# Assignment:
Copy out exactly the lines from the one containing "At what coordinates" through the end of the records, and no pictures.

[Items from a dataset]
|---|
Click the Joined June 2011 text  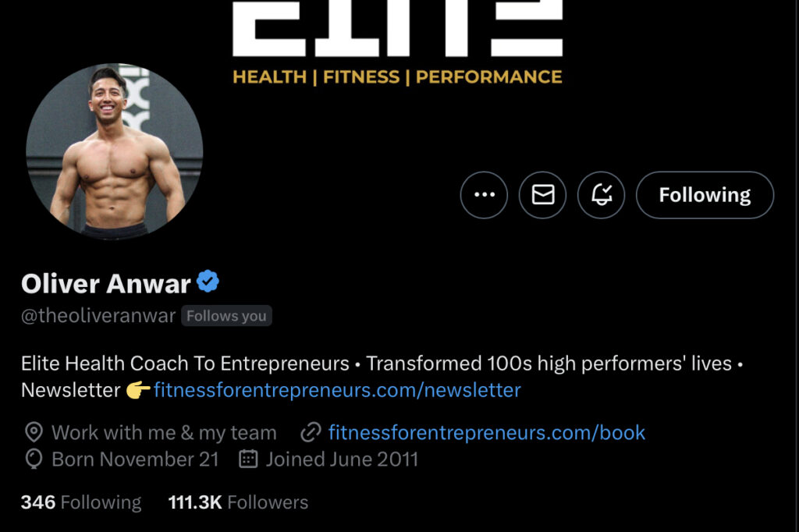342,459
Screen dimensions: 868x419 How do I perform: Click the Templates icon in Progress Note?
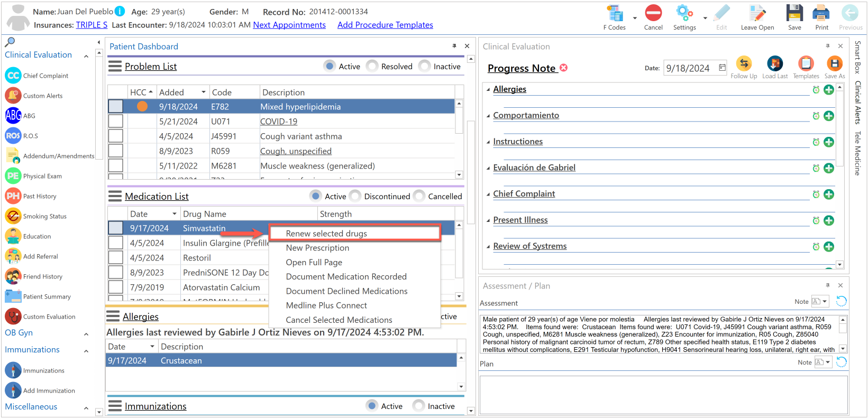806,64
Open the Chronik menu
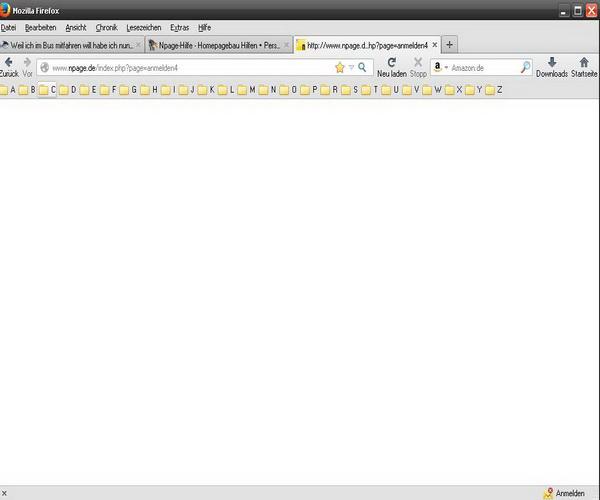This screenshot has width=600, height=500. [x=106, y=27]
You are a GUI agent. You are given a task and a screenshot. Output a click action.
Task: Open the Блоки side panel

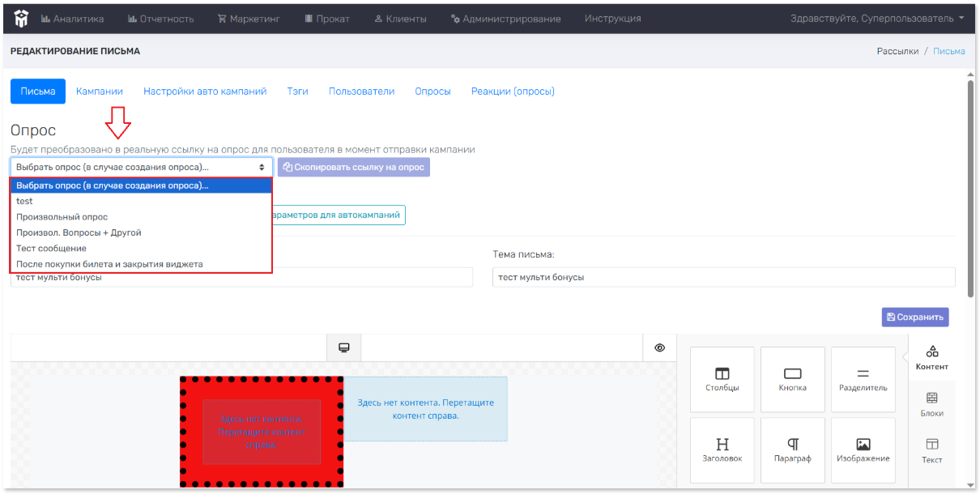pyautogui.click(x=932, y=404)
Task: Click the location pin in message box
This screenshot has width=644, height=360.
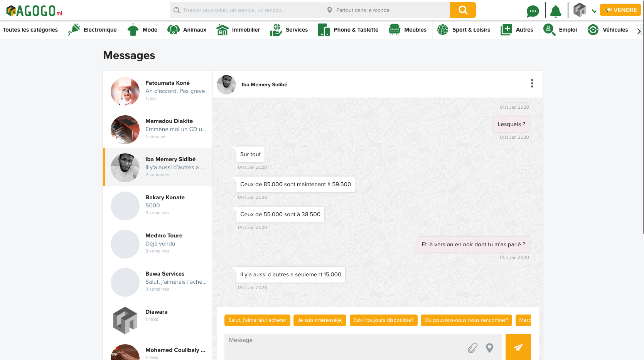Action: point(489,348)
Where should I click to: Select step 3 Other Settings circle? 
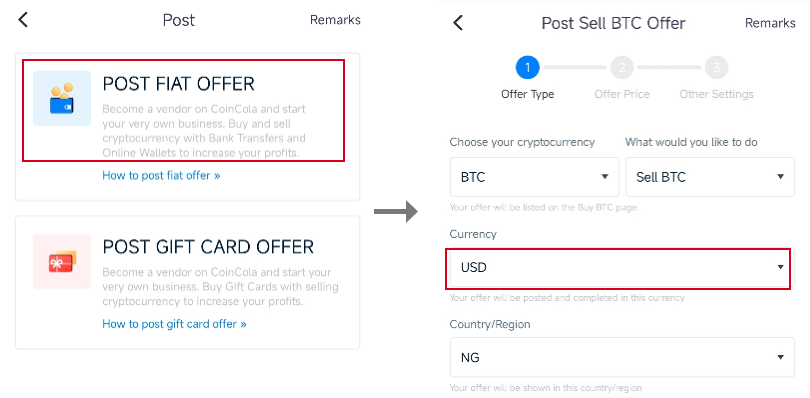point(716,67)
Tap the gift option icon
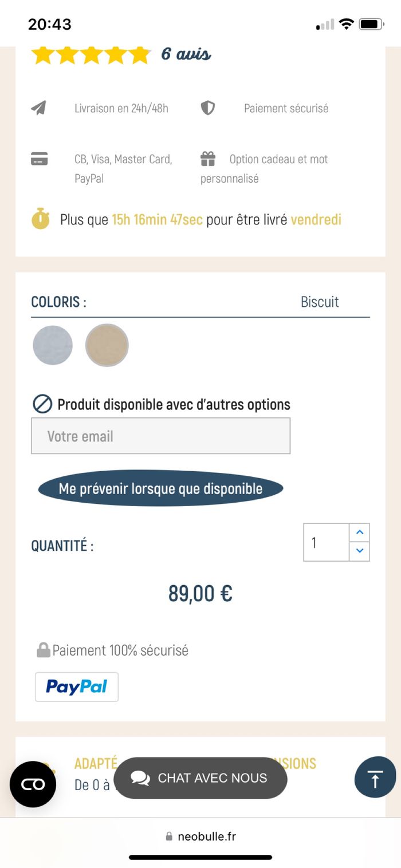 coord(207,159)
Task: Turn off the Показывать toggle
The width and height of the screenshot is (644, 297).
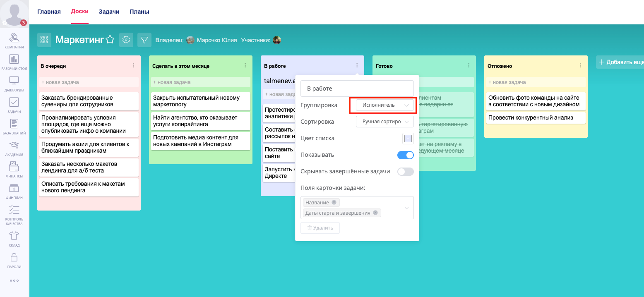Action: click(x=405, y=155)
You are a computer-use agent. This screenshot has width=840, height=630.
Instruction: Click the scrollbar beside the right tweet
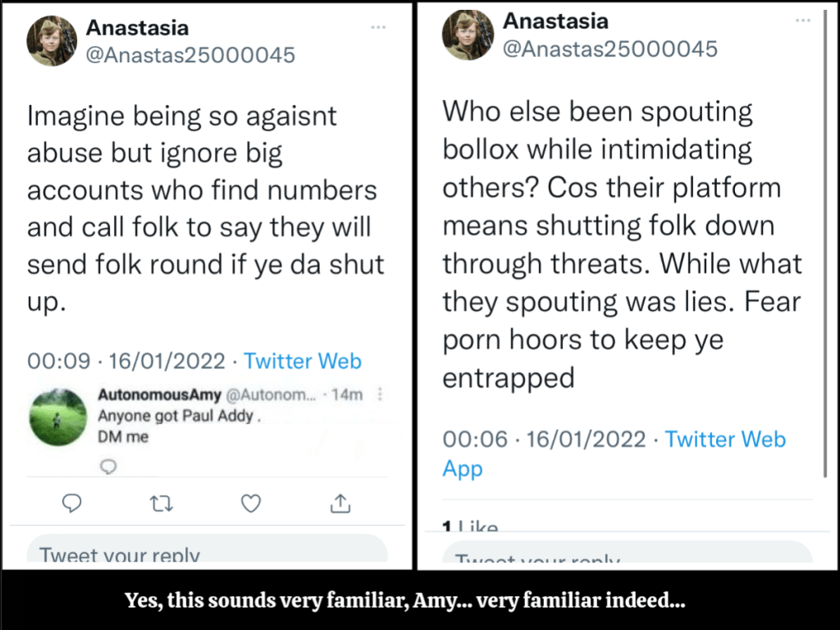(824, 246)
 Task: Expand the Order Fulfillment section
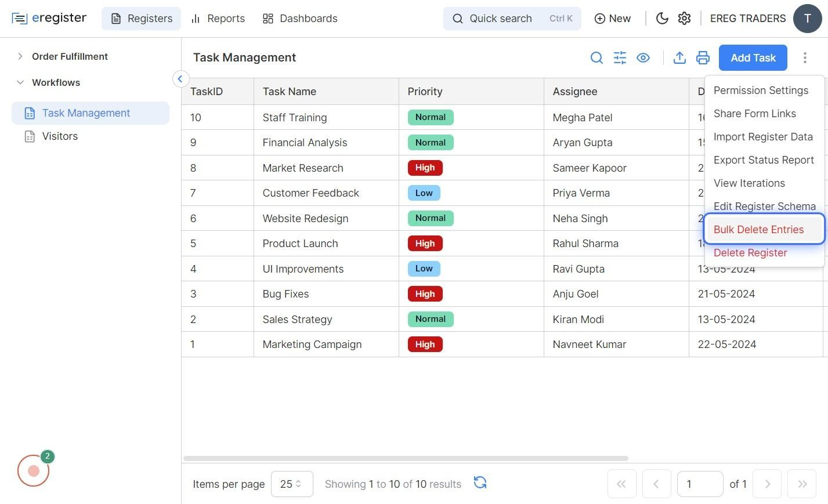(x=20, y=56)
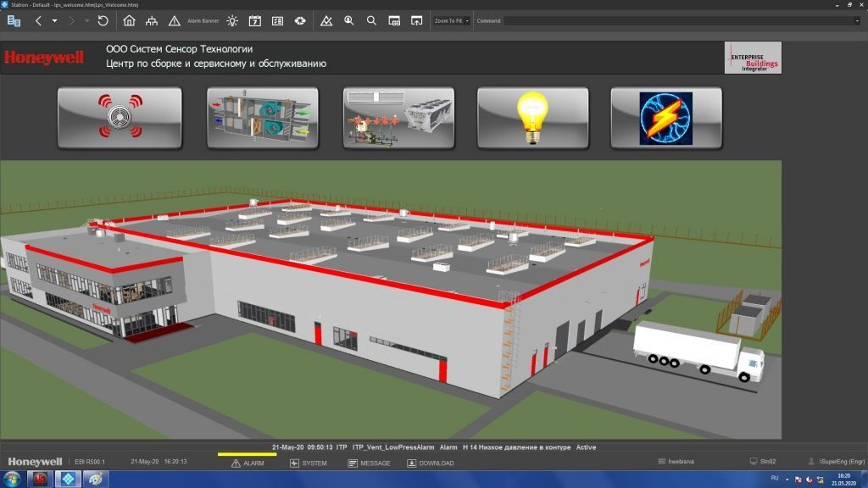The image size is (868, 488).
Task: Click the Home page toolbar icon
Action: point(129,20)
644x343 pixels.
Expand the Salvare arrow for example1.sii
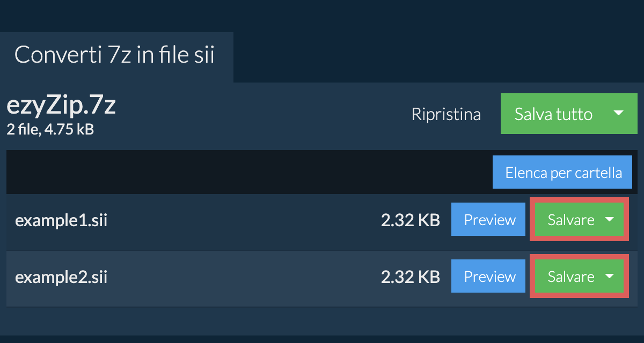click(610, 220)
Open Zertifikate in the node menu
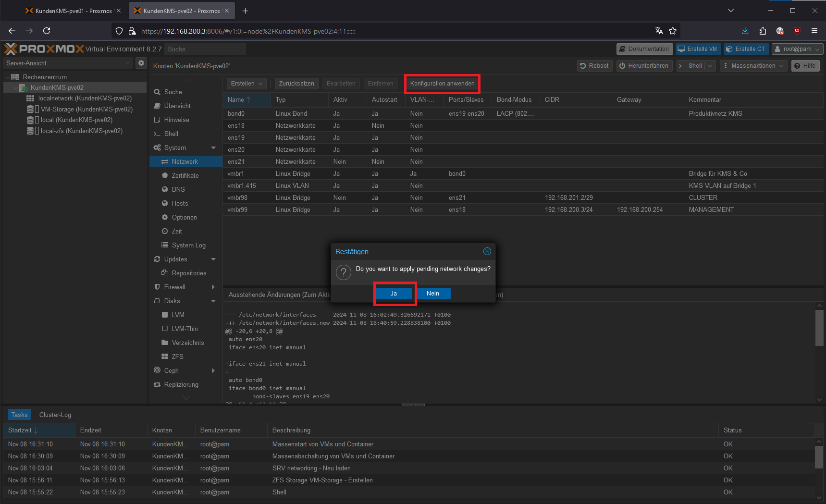This screenshot has width=826, height=504. click(185, 175)
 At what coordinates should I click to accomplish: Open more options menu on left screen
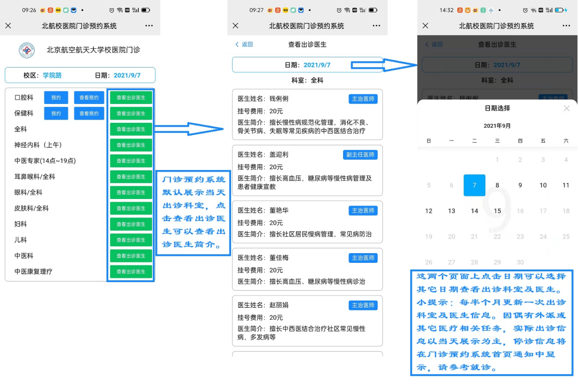[149, 26]
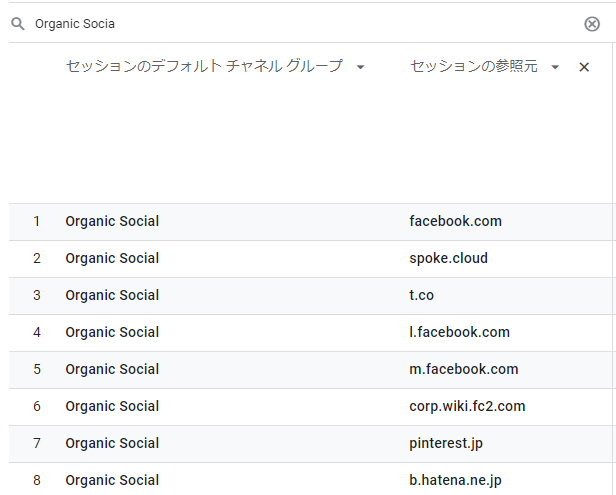Select the corp.wiki.fc2.com referrer cell
This screenshot has width=616, height=495.
467,406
|---|
# Output of the task:
 At what coordinates should I click to accomplish: Open more options menu on left screen
[149, 26]
Select the corp.wiki.fc2.com referrer cell
This screenshot has width=616, height=495.
467,406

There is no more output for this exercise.